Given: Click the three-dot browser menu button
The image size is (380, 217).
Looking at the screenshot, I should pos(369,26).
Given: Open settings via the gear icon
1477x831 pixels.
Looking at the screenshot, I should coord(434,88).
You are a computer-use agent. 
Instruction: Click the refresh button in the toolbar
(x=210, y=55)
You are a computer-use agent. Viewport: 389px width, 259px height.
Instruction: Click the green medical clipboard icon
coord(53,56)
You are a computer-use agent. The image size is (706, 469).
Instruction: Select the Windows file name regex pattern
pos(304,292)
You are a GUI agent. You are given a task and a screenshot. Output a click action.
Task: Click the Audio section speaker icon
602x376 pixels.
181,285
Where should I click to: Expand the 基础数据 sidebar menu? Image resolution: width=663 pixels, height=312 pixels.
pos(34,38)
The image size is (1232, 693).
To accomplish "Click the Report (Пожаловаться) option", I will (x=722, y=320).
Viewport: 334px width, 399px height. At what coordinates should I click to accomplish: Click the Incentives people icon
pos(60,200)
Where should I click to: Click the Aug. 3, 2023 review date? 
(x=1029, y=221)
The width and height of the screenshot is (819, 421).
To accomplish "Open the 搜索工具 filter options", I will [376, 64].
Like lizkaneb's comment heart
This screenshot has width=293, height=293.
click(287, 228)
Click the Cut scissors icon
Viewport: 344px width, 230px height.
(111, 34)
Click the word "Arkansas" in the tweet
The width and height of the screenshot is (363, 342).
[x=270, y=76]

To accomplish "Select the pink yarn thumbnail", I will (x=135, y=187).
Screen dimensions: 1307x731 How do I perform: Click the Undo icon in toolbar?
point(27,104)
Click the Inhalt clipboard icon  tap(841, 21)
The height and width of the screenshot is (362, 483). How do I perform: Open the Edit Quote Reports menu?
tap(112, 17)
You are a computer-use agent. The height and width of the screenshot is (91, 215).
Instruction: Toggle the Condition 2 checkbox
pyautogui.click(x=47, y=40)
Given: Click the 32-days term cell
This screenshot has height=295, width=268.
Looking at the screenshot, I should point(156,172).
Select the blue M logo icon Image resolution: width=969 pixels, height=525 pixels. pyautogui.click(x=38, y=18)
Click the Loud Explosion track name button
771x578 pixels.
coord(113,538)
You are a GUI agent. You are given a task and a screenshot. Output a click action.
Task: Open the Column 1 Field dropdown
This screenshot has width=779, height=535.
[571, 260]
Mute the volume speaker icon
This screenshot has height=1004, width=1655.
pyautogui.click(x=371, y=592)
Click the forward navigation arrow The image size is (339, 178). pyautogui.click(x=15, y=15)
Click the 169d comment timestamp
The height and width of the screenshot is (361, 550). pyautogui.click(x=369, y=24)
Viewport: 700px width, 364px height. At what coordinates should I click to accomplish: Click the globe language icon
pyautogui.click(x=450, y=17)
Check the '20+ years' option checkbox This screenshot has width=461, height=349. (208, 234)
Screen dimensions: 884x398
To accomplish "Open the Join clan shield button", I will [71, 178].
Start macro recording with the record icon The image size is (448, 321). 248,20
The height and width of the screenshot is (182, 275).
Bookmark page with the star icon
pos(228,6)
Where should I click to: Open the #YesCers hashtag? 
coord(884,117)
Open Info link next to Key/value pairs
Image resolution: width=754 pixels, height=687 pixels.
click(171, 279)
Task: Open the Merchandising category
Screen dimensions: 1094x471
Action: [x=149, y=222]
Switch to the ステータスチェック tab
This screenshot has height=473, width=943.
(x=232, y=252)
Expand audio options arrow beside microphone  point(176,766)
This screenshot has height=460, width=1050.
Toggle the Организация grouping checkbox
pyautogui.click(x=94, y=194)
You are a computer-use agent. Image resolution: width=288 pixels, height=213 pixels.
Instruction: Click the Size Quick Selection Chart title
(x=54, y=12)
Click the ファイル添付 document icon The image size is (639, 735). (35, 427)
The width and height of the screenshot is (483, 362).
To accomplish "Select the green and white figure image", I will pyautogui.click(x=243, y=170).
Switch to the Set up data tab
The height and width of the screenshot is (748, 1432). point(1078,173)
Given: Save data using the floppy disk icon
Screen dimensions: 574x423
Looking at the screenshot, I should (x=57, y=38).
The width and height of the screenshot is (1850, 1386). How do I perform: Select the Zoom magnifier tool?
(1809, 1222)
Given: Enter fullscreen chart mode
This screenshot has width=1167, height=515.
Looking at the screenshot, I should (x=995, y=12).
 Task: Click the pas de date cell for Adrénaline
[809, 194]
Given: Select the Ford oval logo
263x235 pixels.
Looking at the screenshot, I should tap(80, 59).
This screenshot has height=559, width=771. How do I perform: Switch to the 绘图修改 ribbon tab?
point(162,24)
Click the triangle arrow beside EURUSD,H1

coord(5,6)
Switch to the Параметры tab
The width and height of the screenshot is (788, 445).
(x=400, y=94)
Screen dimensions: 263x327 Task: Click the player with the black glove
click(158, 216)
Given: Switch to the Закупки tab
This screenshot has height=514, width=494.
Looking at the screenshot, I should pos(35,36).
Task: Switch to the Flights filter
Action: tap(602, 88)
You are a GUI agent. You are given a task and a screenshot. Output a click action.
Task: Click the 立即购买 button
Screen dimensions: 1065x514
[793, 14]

+ + + +

## Instructions to follow:
The complete set of entries above must be reproduced verbatim.

## Completed exercise:
Given: Click the three-dot browser menu button
The image size is (380, 217).
Looking at the screenshot, I should pos(369,26).
Given: Open settings via the gear icon
1477x831 pixels.
Looking at the screenshot, I should coord(434,88).
You are a computer-use agent. 
Instruction: Click the refresh button in the toolbar
(x=210, y=55)
You are a computer-use agent. Viewport: 389px width, 259px height.
Instruction: Click the green medical clipboard icon
coord(53,56)
You are a computer-use agent. The image size is (706, 469).
Instruction: Select the Windows file name regex pattern
pos(304,292)
You are a GUI agent. You are given a task and a screenshot. Output a click action.
Task: Click the Audio section speaker icon
602x376 pixels.
181,285
Where should I click to: Expand the 基础数据 sidebar menu? Image resolution: width=663 pixels, height=312 pixels.
pos(34,38)
The image size is (1232, 693).
To accomplish "Click the Report (Пожаловаться) option", I will (x=722, y=320).
Viewport: 334px width, 399px height. At what coordinates should I click to accomplish: Click the Incentives people icon
pos(60,200)
Where should I click to: Click the Aug. 3, 2023 review date? 
(x=1029, y=221)
The width and height of the screenshot is (819, 421).
To accomplish "Open the 搜索工具 filter options", I will [376, 64].
Like lizkaneb's comment heart
This screenshot has width=293, height=293.
click(287, 228)
Click the Cut scissors icon
Viewport: 344px width, 230px height.
(111, 34)
Click the word "Arkansas" in the tweet
The width and height of the screenshot is (363, 342).
[x=270, y=76]

To accomplish "Select the pink yarn thumbnail", I will (x=135, y=187).
Screen dimensions: 1307x731 How do I perform: Click the Undo icon in toolbar?
point(27,104)
Click the Inhalt clipboard icon  tap(841, 21)
The height and width of the screenshot is (362, 483). How do I perform: Open the Edit Quote Reports menu?
tap(112, 17)
You are a computer-use agent. The height and width of the screenshot is (91, 215).
Instruction: Toggle the Condition 2 checkbox
pyautogui.click(x=47, y=40)
Given: Click the 32-days term cell
This screenshot has height=295, width=268.
Looking at the screenshot, I should point(156,172).
Select the blue M logo icon Image resolution: width=969 pixels, height=525 pixels. pyautogui.click(x=38, y=18)
Click the Loud Explosion track name button
771x578 pixels.
coord(113,538)
You are a GUI agent. You are given a task and a screenshot. Output a click action.
Task: Open the Column 1 Field dropdown
This screenshot has width=779, height=535.
[571, 260]
Mute the volume speaker icon
This screenshot has height=1004, width=1655.
pyautogui.click(x=371, y=592)
Click the forward navigation arrow The image size is (339, 178). pyautogui.click(x=15, y=15)
Click the 169d comment timestamp
The height and width of the screenshot is (361, 550). pyautogui.click(x=369, y=24)
Viewport: 700px width, 364px height. At what coordinates should I click to accomplish: Click the globe language icon
pyautogui.click(x=450, y=17)
Check the '20+ years' option checkbox This screenshot has width=461, height=349. (208, 234)
Screen dimensions: 884x398
To accomplish "Open the Join clan shield button", I will [71, 178].
Start macro recording with the record icon The image size is (448, 321). 248,20
The height and width of the screenshot is (182, 275).
Bookmark page with the star icon
pos(228,6)
Where should I click to: Open the #YesCers hashtag? 
coord(884,117)
Open Info link next to Key/value pairs
Image resolution: width=754 pixels, height=687 pixels.
click(171, 279)
Task: Open the Merchandising category
Screen dimensions: 1094x471
Action: [x=149, y=222]
Switch to the ステータスチェック tab
This screenshot has height=473, width=943.
(x=232, y=252)
Expand audio options arrow beside microphone  point(176,766)
This screenshot has height=460, width=1050.
Toggle the Организация grouping checkbox
pyautogui.click(x=94, y=194)
You are a computer-use agent. Image resolution: width=288 pixels, height=213 pixels.
Instruction: Click the Size Quick Selection Chart title
(x=54, y=12)
Click the ファイル添付 document icon The image size is (639, 735). (35, 427)
The width and height of the screenshot is (483, 362).
To accomplish "Select the green and white figure image", I will pyautogui.click(x=243, y=170).
Switch to the Set up data tab
The height and width of the screenshot is (748, 1432). point(1078,173)
Given: Save data using the floppy disk icon
Screen dimensions: 574x423
Looking at the screenshot, I should (x=57, y=38).
The width and height of the screenshot is (1850, 1386). How do I perform: Select the Zoom magnifier tool?
(1809, 1222)
Given: Enter fullscreen chart mode
This screenshot has width=1167, height=515.
Looking at the screenshot, I should (x=995, y=12).
 Task: Click the pas de date cell for Adrénaline
[809, 194]
Given: Select the Ford oval logo
263x235 pixels.
Looking at the screenshot, I should tap(80, 59).
This screenshot has height=559, width=771. How do I perform: Switch to the 绘图修改 ribbon tab?
point(162,24)
Click the triangle arrow beside EURUSD,H1

coord(5,6)
Switch to the Параметры tab
The width and height of the screenshot is (788, 445).
(x=400, y=94)
Screen dimensions: 263x327 Task: Click the player with the black glove
click(158, 216)
Given: Switch to the Закупки tab
This screenshot has height=514, width=494.
Looking at the screenshot, I should pos(35,36).
Task: Switch to the Flights filter
Action: tap(602, 88)
You are a GUI agent. You are given a task and a screenshot. Output a click action.
Task: Click the 立即购买 button
Screen dimensions: 1065x514
[793, 14]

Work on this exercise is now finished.